Related C++ Features
====================
+ Recursion

  * art of memorization (manipulate parameter and return value)

+ STL algorithms (``<algorithm>`` header)

  * ``next_permutation`` function
  * ``is_permutation`` function
  * ``sort`` function
  * ``is_sorted`` function
  * ``reverse`` function
  * ``rotate`` function
  * ``shuffle`` function

+ Useful data structures

  * ``std::vector<bool>`` (bitset)

    - to memorize visited/processed/seen states
    - small number of total states
    - :math:`\Theta(1)` time complexity for ``set`` and ``test`` operations

  * ``std::set`` to memorize visited/processed/seen states

    - large number of total states
    - Self-balancing binary search tree
    - :math:`\Theta(\log n)` time complexity for ``insert`` and ``find``
      operations
    - :math:`\Theta(n)` time complexity for ``erase`` operation

  * ``std::unordered_set`` to memorize visited/processed/seen states

    - large number of total states
    - Hash table
    - :math:`\Theta(1)` time complexity for ``insert``, ``find``, and ``erase``
      operations

Enumerate All US Phone Numbers
------------------------------
In this problem, we want to enumerate all US phone numbers.

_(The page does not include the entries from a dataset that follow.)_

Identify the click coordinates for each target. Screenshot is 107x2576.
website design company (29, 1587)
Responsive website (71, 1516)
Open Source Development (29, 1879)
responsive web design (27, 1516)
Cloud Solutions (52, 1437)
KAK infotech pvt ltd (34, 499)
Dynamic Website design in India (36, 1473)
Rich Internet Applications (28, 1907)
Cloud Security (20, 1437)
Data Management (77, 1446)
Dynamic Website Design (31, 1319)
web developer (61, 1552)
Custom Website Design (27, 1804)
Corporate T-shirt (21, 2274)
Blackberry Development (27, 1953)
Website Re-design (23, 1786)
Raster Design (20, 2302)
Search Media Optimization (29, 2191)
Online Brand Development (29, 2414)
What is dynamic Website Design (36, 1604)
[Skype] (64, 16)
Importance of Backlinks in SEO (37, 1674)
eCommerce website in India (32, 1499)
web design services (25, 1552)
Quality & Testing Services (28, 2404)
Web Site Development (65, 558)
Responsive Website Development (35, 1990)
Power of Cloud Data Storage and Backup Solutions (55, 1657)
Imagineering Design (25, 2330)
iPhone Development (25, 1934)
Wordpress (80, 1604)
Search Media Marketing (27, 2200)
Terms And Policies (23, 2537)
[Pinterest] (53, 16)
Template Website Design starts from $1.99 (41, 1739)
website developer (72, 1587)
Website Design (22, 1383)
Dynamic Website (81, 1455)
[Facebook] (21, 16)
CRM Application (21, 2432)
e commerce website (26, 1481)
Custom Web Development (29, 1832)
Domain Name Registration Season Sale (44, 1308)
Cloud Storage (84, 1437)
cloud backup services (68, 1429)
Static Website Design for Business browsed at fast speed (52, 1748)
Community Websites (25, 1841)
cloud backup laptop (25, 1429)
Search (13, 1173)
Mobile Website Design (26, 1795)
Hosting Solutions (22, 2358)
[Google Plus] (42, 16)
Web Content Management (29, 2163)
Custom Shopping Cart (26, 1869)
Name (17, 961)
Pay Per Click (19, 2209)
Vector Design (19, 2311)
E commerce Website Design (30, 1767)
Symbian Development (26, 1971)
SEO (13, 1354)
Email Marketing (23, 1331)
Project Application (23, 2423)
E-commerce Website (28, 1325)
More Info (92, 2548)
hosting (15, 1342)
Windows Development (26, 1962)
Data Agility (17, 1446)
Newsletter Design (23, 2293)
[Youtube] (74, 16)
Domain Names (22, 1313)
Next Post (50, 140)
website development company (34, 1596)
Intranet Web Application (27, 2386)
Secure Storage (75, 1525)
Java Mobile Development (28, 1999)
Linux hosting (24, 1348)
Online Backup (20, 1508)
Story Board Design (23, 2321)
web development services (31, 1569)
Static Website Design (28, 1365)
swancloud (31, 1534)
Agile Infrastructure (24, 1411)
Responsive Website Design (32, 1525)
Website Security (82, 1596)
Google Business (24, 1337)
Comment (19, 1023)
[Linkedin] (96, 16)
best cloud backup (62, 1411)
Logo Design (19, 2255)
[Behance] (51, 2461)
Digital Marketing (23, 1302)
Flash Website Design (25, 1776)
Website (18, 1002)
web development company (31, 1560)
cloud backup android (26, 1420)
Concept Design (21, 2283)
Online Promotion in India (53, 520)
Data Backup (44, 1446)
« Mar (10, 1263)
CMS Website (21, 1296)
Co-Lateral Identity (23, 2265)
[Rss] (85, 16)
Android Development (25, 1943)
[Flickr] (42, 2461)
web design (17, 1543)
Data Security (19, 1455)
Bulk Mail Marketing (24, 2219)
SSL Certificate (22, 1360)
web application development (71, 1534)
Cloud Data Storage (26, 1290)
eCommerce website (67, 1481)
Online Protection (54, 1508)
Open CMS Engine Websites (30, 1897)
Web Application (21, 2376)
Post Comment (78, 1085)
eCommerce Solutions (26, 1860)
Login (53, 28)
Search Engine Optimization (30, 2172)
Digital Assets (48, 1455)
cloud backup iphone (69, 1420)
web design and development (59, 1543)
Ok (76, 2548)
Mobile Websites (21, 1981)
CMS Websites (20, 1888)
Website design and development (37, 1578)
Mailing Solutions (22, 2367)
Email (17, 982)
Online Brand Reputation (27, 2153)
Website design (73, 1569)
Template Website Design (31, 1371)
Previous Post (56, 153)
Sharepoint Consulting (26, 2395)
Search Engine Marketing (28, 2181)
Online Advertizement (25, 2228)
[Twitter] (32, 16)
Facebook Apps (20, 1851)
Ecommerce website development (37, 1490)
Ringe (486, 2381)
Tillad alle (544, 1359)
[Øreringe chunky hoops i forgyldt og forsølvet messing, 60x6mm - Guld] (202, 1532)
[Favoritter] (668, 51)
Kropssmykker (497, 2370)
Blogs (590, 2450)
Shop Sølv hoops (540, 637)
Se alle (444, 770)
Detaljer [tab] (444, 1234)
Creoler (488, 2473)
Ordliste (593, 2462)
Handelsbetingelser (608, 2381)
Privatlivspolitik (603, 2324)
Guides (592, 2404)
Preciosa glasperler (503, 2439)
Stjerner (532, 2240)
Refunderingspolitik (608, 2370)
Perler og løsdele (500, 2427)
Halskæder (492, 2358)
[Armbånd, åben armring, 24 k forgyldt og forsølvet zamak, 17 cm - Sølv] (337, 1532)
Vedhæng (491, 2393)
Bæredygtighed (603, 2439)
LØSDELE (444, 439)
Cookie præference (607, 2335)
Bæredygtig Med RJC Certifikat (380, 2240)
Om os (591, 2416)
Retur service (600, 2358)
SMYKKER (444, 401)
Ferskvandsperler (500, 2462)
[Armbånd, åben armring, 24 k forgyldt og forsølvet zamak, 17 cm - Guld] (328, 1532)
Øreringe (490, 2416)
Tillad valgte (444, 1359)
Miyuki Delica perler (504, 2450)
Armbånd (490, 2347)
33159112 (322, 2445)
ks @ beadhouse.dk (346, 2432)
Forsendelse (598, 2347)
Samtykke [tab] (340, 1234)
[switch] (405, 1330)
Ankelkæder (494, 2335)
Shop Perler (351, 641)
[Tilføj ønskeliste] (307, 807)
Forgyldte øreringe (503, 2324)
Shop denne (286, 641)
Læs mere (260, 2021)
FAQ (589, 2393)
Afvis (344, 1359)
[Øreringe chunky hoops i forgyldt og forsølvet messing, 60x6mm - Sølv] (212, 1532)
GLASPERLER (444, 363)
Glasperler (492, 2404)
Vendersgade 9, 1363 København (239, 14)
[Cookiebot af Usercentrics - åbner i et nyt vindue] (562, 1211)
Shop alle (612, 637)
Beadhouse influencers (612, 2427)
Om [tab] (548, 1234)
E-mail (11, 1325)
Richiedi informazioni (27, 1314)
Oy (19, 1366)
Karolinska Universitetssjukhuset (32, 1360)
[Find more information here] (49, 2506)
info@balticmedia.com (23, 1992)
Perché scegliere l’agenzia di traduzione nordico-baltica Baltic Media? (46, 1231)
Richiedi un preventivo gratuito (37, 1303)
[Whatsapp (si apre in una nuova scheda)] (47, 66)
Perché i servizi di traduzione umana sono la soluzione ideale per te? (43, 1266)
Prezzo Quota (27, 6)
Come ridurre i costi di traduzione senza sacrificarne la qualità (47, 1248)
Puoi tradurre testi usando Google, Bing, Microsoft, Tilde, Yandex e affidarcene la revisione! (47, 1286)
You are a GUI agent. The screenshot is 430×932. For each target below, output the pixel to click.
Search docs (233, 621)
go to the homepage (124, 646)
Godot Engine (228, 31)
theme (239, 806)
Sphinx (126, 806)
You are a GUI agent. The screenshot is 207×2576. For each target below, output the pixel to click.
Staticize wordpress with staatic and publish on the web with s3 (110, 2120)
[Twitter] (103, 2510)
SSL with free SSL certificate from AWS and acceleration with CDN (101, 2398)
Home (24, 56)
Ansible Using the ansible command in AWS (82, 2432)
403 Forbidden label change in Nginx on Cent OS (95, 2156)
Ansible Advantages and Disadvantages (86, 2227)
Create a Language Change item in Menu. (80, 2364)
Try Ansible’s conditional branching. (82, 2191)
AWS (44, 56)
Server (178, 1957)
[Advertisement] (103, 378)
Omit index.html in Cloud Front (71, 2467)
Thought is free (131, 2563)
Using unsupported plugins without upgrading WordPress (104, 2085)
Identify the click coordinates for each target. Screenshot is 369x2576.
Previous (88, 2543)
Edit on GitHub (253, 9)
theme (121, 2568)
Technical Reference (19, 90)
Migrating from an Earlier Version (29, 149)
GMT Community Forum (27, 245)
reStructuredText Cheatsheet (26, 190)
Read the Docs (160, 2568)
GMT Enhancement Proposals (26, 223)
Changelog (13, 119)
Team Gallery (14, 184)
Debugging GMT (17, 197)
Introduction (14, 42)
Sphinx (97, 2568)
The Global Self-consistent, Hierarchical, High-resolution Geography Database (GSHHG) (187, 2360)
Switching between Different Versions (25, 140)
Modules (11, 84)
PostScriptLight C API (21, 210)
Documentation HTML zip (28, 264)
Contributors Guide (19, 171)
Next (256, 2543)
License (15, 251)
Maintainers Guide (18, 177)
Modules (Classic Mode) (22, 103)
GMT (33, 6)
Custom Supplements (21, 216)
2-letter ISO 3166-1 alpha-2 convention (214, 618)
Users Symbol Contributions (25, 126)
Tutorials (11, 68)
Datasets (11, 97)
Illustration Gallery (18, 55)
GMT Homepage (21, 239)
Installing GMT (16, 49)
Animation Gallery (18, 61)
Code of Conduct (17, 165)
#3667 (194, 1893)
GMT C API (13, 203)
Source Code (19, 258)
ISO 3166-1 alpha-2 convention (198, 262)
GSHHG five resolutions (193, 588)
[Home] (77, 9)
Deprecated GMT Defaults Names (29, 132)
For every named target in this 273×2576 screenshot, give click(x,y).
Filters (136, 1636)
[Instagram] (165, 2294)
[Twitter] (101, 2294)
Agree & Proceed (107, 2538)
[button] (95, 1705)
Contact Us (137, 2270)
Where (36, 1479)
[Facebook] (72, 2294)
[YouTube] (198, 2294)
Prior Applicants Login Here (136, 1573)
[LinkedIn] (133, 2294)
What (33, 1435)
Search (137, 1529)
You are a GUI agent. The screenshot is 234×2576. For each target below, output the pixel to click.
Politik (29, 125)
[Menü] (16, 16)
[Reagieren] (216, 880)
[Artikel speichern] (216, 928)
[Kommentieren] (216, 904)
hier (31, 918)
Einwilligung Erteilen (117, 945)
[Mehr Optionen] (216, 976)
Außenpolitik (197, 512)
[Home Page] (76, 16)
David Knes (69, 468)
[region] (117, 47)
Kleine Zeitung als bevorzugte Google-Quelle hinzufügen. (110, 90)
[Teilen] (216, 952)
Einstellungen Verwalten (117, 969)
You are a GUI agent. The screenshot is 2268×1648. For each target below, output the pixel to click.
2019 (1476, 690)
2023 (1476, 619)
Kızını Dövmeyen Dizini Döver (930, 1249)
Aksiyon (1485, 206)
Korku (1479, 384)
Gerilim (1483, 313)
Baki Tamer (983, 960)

This is a permutation problem that allow repetition. As an enumeration problem,
we can solve this problem using brute force.

.. code-block:: cpp

  void enumeratePhoneNumbers(int n, string prefix) {
    if (n == 0) {
      cout << prefix << endl;
      return;
    }
    for (int i = 0; i < 10; i++) {
      enumeratePhoneNumbers(n - 1, prefix + to_string(i));
    }
  }

Integer Partition Problem
-------------------------
In this problem we take advantage of the recurrence relation of the integer
partition problem. :math:`p(n, k) = p(n - k, k) + p(n, k - 1)`.

.. code-block:: cpp

  int partition(int n, int k) {
    // Base cases
    if (n == 0) return 1;  // One way to partition 0 using no numbers
    if (n < 0 || k <= 0)
      return 1;  // No way to partition with negative number or no numbers left

    // Recursive cases
    // Include k in the partition and recursively partition n-k with k
    int include_k = partition(n - k, k);

    // Exclude k from the partition and recursively partition n with k-1
    int exclude_k = partition(n, k - 1);

    return include_k + exclude_k;
  }